Du théâtre de l’inconscient dans une langue seconde

La mise en scène de Claude Poissant est habile, au diapason surtout de ce texte torturé et tortueux.
Photo: Danny Taillon La mise en scène de Claude Poissant est habile, au diapason surtout de ce texte torturé et tortueux.

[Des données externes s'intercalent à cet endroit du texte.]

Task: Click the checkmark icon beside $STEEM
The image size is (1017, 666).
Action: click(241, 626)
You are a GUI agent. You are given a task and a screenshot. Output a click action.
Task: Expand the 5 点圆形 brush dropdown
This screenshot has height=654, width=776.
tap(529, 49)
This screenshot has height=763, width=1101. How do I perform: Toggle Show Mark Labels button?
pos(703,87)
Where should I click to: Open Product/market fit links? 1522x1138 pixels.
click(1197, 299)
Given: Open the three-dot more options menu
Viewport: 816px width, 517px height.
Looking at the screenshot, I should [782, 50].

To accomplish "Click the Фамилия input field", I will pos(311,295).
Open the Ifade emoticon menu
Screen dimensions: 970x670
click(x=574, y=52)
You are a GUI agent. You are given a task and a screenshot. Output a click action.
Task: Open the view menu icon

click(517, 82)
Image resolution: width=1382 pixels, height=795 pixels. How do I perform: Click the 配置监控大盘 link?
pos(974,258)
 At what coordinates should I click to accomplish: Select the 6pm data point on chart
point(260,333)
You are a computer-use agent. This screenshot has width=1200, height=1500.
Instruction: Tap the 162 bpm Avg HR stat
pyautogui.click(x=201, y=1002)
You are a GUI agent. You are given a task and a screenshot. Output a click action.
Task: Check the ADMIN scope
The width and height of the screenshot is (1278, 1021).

Langue seconde. État second. Tout est ailleurs dans The Dragonfly of Chicoutimi que Claude Poissant remonte en ce moment à Espace Go à Montréal. Et en même temps tout est bien là, incarné sur la scène par cinq hommes, cinq voix, cinq personnalités différentes explorant dans un anglais plus que de base l’inconscient de Gaston Talbot, petit gars de Chicoutimi qui se raconte, dans une autre langue que son français, tout en se mentant à lui-même et sans doute aux autres.

 

Il a commencé à parler anglais dans un rêve. Il dit aimer voyager, même s’il n’a jamais vraiment quitté son trou dont il déplore l’esthétique et le vide. Il parle d’une rivière aux roches, de Pierre Gagnon, un ami avec qui il entretient un rapport ambigu. Il fait avancer son récit, revient en arrière, affirme, puis dément, convoque sa mère, un gâteau au chocolat, un couteau et des bâtons de popsicle, mais surtout un maelström nourri par ses angoisses, sa timidité, sa sensibilité artistique, ses questionnements identitaires, son décalage avec le réel et dans lequel il va finir par sombrer.

 

Les mots de Larry Tremblay, que Jean-Louis Millette a été le premier à porter sur scène en 1995, quelques mois avant sa mort, dans une version solo de cette histoire de libellule, sont simples. Ils trouvent ici, par cette relecture audacieuse à cinq voix placées dans cinq cubes incarnant sans doute l’exiguïté sociale, géographique et mentale avec laquelle Gaston doit composer, une nouvelle résonance, un dynamisme très contemporain qui, en plus d’une heure, va révéler toute son efficacité.

 

La mise en scène est habile, au diapason surtout de ce texte torturé et tortueux qui rencontre en Dany Boudreault, Patrice Dubois, Daniel Parent, Étienne Pilon et Mani Soleymanlou la distribution qu’il lui fallait. En choeur, ou séparément, ils sont justes dans le ton faussement psychanalytique, dans l’égarement, dans ce flou mental qui balise pourtant avec une étrange précision, une clarté paradoxale même, l’espace dramaturgique imaginé par l’auteur de Chicoutimi que l’on voit ici se promener à l’intérieur de lui-même.

 

Oui, la langue est seconde, l’état général qui s’en dégage aussi, mais au final, cette énième reprise de cette pièce fait battre les ailes d’une libellule, insecte à la symbolique complexe — on le dit gardien des rêves, mais également capable de faire disparaître les croyances et les dogmes qui empêchent de réellement s’envoler —, pour mieux faire émerger au final cette vérité, cette complexité, cette densité qui au théâtre, souvent, transportent.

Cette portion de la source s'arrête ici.